When was the last time Tim Burton made a half-decent movie? 2005's CORPSE BRIDE? Well that was animation. 1994's ED WOOD? And yet I think of myself as a massive Tim Burton fan. Maybe it's just because I like the idea that in the botoxed, day-glo Wood that is Holly, there is still room for a camp-goth weirdo. But I guess, like an abused wife, it's time to realise that he may tell you he loves you, and that he's sorry, and that it won't happen again, but that you have too much self-respect to go back yet again to hurt and disappointment.
Am I over-reacting? Maybe. But the mind-boggling stupidity of DARK SHADOWS - the two hours of grating boredom - have unleashed two decades of pent-up anger, sorrow and regret. Tim Burton used to be radical. He used to be subversive. Now he's just predictable, banal and worst of all, aimless. Where once there was auteur vision, now there's just a shapeless, nonsensical mess.
DARK SHADOWS may well be worse than JOHN CARTER.

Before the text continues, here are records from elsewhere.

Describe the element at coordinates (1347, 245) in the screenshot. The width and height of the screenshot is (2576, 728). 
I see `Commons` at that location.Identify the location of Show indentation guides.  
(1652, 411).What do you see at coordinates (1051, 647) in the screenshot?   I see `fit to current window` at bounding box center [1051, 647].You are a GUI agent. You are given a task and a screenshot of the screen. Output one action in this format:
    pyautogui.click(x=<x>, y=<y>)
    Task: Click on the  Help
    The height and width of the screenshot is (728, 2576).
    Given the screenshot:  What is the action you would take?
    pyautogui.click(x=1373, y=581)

Ok, so let's take a moment, calm down, and start this review again. Once upon a time a long time ago, there was a camp-horror TV series called "Dark Shadows". Tim Burton, Johnny Depp and Michelle Pfeiffer fell in love with it. It centred on a 17th century guy called Barnabas Collins, living in then-contemporary 1970s Maine with his formerly rich, impoverished, odd-ball family. Clue lots of fish-out-of-water comedy, and some good old hammy romance-vengeance as the witch who originally cursed Barnabas continues to purse him.
In this remake, which was can only presume is loving and a fan-fic, Depp takes on the role of Barnabas, Pfeiffer the current matriarch and Eva Green the witch, Angelique. The film is, as one would expect, beautifully designed, with the exception of Green's shockingly bad blonde wigs. (Second only to Cersei's bad wigs in HBO's Game of Thrones, season one.)
The problem is that the story zigs and zags with no apparent logic. The movie is tonally all over the place. Is it a spoof? A straight comedy? Is it even trying to be spooky at all? Some characters are under-used and under-developed (poor Jonny Lee Miller as Pfeiffer's brother is a case in point). Other characters have major plot reveals that are dictionary definitions of non sequitors (Chloe Moretz as Pfeiffer's daughter). And the key romance between Barnabus and a contemporary nanny just has no emotional purchase on us whatsoever. This movie is a mess. And not a mess in the manner of a quirky indie movie, whose rough edges are part of its charm. A mess that is frustrating and boring to endure.
Avoid.
DARK SHADOWS is on global release everywhere bar Argentina, Brazil, Colombia and Mexico, where it is released on June 22nd.